Dogsbody the tooth fairy, Halloween, and a Proustian Wham bar bring magic memories

Sam Leith: Daniel Hambury
Sam Leith: Daniel Hambury

Like those funny people who have changed their names on social media from, for instance, “Julian” to “GHOUL-ian”, we’re already looking forward to Halloween in our house. It can’t come soon enough. Only the other night we were sitting, my wife and I, kids at last in bed, trying to remember whether we’d already seen this season of Suits or not, and realised we’d nearly run out of sweets.

I rummaged in the orange plastic bucket on my lap. “I’m down to three of those horrid white chocolate eggs from the Easter before last, I think.” She poked in her purple bucket. “There’s a Tangfastic here, but it’s stuck to the bottom. And this bunny’s gone all furry on its ears.” “Wham Bar!” “Gimme!” “No! Mine! Eww… it’s all sort of melted to the wrapper.”

The Proustian Wham Bar. Gathered in remembered gladness, amid the shrieking of four-foot skeletons berserk on glucose, and stored with the rest of the haul atop the fridge until its owners forget it and their treacherous parents, over months, scoff the lot while watching telly. Don’t get me wrong. I don’t feel guilty. I’m middle-class: the fewer sweets I give my children, the better I feel about myself.

Still, winter is on the way. People talk about the magic of childhood. We see both sides. My six-year-old, Max, lost a tooth last week. You should have seen the excitement on his little face: the rapt care with which he parcelled it up, wrote a note to Dogsbody (my childhood tooth fairy; apparently you inherit them, like butlers) and slipped it under his pillow. That excitement was in exact proportion to the wail of desolation that woke me the following morning, when he discovered Dogsbody had neither removed his tooth, replied to his note nor left the traditional quid.

I did a lot of indignant and not strictly child-friendly swearing about that senile tooth fairy. If you can’t trust a tooth fairy to do her job, what can you trust in?

So we put the note back under the pillow for a second night. And the next morning: again. Zip. What’s WRONG with that damn fairy? This time even my ordinarily sweet-natured wife joined in the cursing.

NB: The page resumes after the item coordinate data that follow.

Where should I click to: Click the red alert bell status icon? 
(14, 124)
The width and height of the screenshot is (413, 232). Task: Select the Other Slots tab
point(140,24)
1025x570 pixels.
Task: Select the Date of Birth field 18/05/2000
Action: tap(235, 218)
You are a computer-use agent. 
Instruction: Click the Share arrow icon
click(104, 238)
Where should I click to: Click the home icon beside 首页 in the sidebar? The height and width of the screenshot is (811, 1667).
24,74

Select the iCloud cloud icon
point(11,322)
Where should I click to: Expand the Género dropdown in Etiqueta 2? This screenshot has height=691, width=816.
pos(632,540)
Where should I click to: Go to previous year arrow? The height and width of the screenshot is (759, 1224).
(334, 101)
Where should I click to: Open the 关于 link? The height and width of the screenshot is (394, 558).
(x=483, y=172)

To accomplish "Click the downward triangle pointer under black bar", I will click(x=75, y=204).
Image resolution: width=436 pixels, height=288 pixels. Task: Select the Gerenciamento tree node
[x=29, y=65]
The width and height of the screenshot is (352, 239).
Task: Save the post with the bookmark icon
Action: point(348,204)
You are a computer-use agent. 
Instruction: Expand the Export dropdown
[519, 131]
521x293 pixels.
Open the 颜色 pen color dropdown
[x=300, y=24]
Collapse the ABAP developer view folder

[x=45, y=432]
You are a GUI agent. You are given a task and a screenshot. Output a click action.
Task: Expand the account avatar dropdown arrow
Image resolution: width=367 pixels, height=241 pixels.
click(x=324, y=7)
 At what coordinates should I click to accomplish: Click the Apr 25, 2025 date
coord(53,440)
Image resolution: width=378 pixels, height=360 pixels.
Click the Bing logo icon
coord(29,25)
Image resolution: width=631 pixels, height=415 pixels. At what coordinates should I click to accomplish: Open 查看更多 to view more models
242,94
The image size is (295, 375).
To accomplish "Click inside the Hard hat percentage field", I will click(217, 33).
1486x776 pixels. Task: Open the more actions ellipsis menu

Don’t get me wrong. I don’t feel guilty. I’m middle-class: the fewer sweets I give my children, the better I feel

Sam Leith

Just in time to save the morning, I discovered two misspelled notes in the cat bowl in the cellar, addressed to the cat, wondering why there was no tooth. So we left note and tooth amid the kibble and, bingo: next morning there was a quid in small change and a note reproaching the cat for leaving what looked like a human tooth and asking pointedly where it had learned to write.

Magic, of a sort: a rearguard action by magic. But there’s also the laws of thermodynamics. One day the Tooth Fairy, no longer endearingly batty, will cease to appear altogether. Halloween will cease to replenish the magic sweet stash on top of the fridge. After enchantment comes… disenchantment. We are all out-of-date Wham Bars: melted to the wrapper.

We condemn stars for being human

That excellent actor and singer Sheridan Smith is back on top of her game. Interviewed yesterday to promote a new album, she has talked about the crisis she went through around the death of her father last spring, and the vicious reaction on social media and in the papers. Her distress became entertainment: was she drunk? Was she having a breakdown? Was she — dripping with Dame Edna-style solicitousness — “troubled”?

The spite that people in the public eye attract — particularly women — offers inexhaustible fuel for amazement. Here’s someone who has given delight to millions ever since she alchemised the lead of Two Pints of Lager (And A Packet of Crisps) into gold.

We positively demand entertainers, particularly woman entertainers, perform their personal joy and distress for our amusement these days, in magazine features and newspapers. If — under extreme pressure — personal grief spills into public performance sympathy is appropriate, not censoriousness or glee. Why do we demand our stars be human and then condemn them for it?

Miss Smith — who has now packed in the drink, and good for her — says that she self-medicated but was never drunk on stage. That’s admirable but, in the end, why should she have to deny it? So what if once or twice she had been? Male performers — from Peter O’Toole and Michael Elphick to Dean Martin and Shane McGowan — have been positively lionised for performing drunk with no better excuse than a thirst. Sauce for the gander should be sauce for the goose.

* Harold Pinter’s best friend, the actor Henry Woolf, has written a memoir describing how he allowed the playwright to use his bedsit to conduct his affair with Joan Bakewell: “God knows what these two splendid creatures must have thought of my grotty place … The immediate effect of their visits was that I had to be out when they were in, so I took long bus rides to places like Plumstead.”

Aren’t those details touching? A love heedless of the “rank sweat of an enseamed bed”; and, more than that, a selfless friendship equal to sitting for three hours at a time staring out of the window of a 53 on an errandless errand to Plumstead. To the student of human nature, the thoughts of the man on the bus are, in their way, much richer to contemplate than those of the couple in the bedsit.